One reason that lack of sleep leads to more injuries: Research shows that insufficient sleep decreases growth hormone release in your body, which is essential for muscle repair after a tough workout. Meanwhile, sleep deprivation raises your body’s production of inflammatory proteins, which inhibit the recovery process.

To make sure your body is getting enough rest between hard workouts, aim for seven to nine hours of shut-eye every night. You can’t stockpile your rest on the weekends (meaning: sleeping five hours a night Monday through Friday, then lounging in bed all day Saturday doesn’t cut it). A regular sleep routine is the way to go to optimize your energy levels.

Also, consider taking at least one rest day every seven to 10 days, per the American Council on Exercise. That means no workouts—or at least, no hard sessions (restorative yoga is good and encouraged!). This will help you avoid overtraining syndrome, where your body becomes too tired to reap the benefits of exercise.

Listen to Your Body

The key to avoiding that too-tired-to-work-out feeling is knowing the signs of workout fatigue early, so you can cut back before it becomes a major issue. Paying attention to the cues your body is giving you can help, but distinguishing between being tired versus lacking motivation isn’t always easy. These are a few ways to tell them apart:

  • Tired: When your alarm goes off, you close your eyes and immediately fall back asleep.
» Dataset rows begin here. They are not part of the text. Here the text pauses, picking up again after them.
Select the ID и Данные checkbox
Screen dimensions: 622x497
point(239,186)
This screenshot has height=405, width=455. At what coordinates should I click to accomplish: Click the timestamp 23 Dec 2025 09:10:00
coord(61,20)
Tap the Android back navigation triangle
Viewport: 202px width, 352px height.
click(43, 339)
  • Unmotivated: When your alarm goes off, you close your eyes and imagine how much nicer it would be to stay in bed.

  • Tired: The last reps of every exercise during your strength session are much harder to get through than usual.

  • Unmotivated: You skip the last reps in your weights session because you know they’ll feel hard.

  • Tired: Your average pace on your run is 10 to 20 seconds slower per mile than usual.

  • Unmotivated: You shorten your run by 50 percent because you just aren’t feeling it today.

  • Tired: Your muscles are still sore two days after your usual cardio class.

  • Unmotivated: You feel OK after your usual cardio workout but decide to skip the next one, just in case you’re coming down with a cold.

Peloton’s Balanced Workout Approach

Even when you’re doing your best to listen to your body, there are times when you push too hard and find yourself exhausted and possibly flirting with injury. Then again, there are days when you’re ready to knock it out of the park and then some.

That’s where Peloton’s balanced approach to fitness comes in. Our classes are structured to cover a wide range of lengths and levels, so if you’ve only got 15 minutes but want to blast the heck out of your quads, you can do that—or if you have 45 minutes but need to go at a slow pace for recovery, you can do that too. 

Peloton offers a range of class activity and intensity, from a 60-Minute Power Zone Ride to a 10-Minute Tabata Row session. You can choose what works for you on any given day. Plus, you can stay on top of your goals, gym workouts, and track your progress on the Peloton App.

Bottom Line

There’s no exact formula for figuring out whether you should push yourself through a workout when you’re tired. Everyone is different, so the important thing is learning what’s best for your body. If you push too hard and get injured, you’ll only set yourself back farther from reaching your fitness goals. So sometimes, rest is the best option. Consider factors like how much sleep you’re getting, what your stress level is like, and whether it’s taking you longer than normal to recover from your previous workout or if you feel unusually sore. Learn to listen to your body’s cues and back off from working out as needed. In the long run, a little rest will make you fitter, faster.

This content is for informational and educational purposes only and does not constitute individualized advice. It is not intended to replace professional medical evaluation, diagnosis, or treatment. Seek the advice of your physician for questions you may have regarding your health or a medical condition. If you are having a medical emergency, call your physician or 911 immediately.